:: RECORDS FOR THE EXERCISE

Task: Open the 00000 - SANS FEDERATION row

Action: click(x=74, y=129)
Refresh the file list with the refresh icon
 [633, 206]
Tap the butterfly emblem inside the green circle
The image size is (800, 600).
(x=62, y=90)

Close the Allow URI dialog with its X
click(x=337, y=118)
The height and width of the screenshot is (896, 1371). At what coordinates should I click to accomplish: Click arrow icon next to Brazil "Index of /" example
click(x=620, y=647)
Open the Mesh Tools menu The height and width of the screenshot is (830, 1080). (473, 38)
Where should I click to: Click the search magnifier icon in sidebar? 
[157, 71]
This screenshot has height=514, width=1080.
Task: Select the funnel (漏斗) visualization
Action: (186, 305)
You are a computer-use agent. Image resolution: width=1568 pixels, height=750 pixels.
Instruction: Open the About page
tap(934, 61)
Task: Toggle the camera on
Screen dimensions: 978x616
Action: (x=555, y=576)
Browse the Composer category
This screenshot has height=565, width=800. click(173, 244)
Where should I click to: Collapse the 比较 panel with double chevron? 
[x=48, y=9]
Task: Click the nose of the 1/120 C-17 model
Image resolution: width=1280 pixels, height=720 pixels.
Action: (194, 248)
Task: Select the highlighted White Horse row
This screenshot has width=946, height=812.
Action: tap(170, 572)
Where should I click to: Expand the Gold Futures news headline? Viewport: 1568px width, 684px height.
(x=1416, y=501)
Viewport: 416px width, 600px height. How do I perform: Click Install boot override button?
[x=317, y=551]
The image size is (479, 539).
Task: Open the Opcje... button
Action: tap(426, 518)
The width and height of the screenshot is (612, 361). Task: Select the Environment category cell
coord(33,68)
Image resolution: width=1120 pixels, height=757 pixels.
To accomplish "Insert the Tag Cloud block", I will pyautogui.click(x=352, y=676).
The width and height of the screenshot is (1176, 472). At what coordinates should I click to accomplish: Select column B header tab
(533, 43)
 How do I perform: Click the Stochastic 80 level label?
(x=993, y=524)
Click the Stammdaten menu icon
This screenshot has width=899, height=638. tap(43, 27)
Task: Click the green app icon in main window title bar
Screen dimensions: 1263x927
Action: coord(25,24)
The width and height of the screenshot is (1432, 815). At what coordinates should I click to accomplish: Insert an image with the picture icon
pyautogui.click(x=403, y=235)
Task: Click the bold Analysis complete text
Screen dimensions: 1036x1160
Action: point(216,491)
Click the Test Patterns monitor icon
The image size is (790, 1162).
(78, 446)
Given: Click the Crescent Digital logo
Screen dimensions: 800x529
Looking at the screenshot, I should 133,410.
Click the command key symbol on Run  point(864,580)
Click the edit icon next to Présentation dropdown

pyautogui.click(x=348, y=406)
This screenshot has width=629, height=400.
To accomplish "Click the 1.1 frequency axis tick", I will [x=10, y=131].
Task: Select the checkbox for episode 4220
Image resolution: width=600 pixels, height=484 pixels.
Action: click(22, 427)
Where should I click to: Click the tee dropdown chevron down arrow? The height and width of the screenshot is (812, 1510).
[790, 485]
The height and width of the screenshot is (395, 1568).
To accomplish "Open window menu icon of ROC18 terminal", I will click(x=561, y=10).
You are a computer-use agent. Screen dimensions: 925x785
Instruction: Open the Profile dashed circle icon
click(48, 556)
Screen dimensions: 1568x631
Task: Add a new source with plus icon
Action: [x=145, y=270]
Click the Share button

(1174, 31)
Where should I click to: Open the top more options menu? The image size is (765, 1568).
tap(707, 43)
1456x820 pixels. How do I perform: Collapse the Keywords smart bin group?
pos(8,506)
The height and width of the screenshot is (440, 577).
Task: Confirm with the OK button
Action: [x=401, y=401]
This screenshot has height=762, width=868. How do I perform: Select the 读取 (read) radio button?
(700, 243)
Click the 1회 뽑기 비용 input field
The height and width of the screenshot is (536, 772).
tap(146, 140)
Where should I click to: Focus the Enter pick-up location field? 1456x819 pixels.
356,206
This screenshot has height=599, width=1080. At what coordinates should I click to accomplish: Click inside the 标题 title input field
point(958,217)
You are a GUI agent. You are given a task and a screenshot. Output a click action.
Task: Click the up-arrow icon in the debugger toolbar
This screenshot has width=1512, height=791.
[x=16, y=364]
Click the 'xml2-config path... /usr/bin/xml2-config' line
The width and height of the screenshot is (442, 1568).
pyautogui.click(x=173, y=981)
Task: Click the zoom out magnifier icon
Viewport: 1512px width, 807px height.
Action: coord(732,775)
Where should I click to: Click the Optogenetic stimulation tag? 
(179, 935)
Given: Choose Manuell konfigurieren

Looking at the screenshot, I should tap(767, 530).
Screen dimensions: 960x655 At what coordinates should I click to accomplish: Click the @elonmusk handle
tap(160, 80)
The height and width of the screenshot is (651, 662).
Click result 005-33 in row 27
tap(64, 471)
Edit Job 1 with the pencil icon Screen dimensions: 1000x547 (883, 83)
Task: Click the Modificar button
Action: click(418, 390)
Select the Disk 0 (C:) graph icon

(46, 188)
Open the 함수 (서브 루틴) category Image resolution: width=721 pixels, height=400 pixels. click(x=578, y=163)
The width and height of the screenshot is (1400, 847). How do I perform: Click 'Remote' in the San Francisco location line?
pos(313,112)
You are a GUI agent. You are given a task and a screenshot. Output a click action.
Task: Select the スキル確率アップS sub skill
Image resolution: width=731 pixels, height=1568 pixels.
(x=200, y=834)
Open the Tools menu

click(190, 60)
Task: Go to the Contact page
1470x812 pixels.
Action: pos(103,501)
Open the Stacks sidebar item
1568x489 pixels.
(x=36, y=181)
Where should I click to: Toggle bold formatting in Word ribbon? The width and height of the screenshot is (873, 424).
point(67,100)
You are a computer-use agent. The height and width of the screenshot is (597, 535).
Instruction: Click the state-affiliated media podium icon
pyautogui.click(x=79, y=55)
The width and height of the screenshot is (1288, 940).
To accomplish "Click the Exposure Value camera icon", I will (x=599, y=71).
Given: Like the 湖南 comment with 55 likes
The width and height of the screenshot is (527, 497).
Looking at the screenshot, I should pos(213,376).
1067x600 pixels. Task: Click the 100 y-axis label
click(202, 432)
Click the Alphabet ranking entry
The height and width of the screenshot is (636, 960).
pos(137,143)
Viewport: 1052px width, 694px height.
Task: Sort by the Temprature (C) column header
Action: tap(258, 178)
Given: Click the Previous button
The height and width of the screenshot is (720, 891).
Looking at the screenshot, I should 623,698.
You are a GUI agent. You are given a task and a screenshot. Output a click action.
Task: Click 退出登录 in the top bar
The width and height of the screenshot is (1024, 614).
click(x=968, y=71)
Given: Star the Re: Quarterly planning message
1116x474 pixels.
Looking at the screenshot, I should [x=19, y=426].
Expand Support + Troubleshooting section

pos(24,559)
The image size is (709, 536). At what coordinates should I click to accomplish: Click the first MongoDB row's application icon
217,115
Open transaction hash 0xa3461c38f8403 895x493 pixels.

::::

- WHAT IS EXPECTED -
Search the material above for the word "computer", and return each line that holds it.

- YOUR SOLUTION -
You are a computer-use agent. Image resolution: width=1568 pixels, height=750 pixels.
You are a computer-use agent. Screen dimensions: 925x785
You are a computer-use agent. The height and width of the screenshot is (597, 535).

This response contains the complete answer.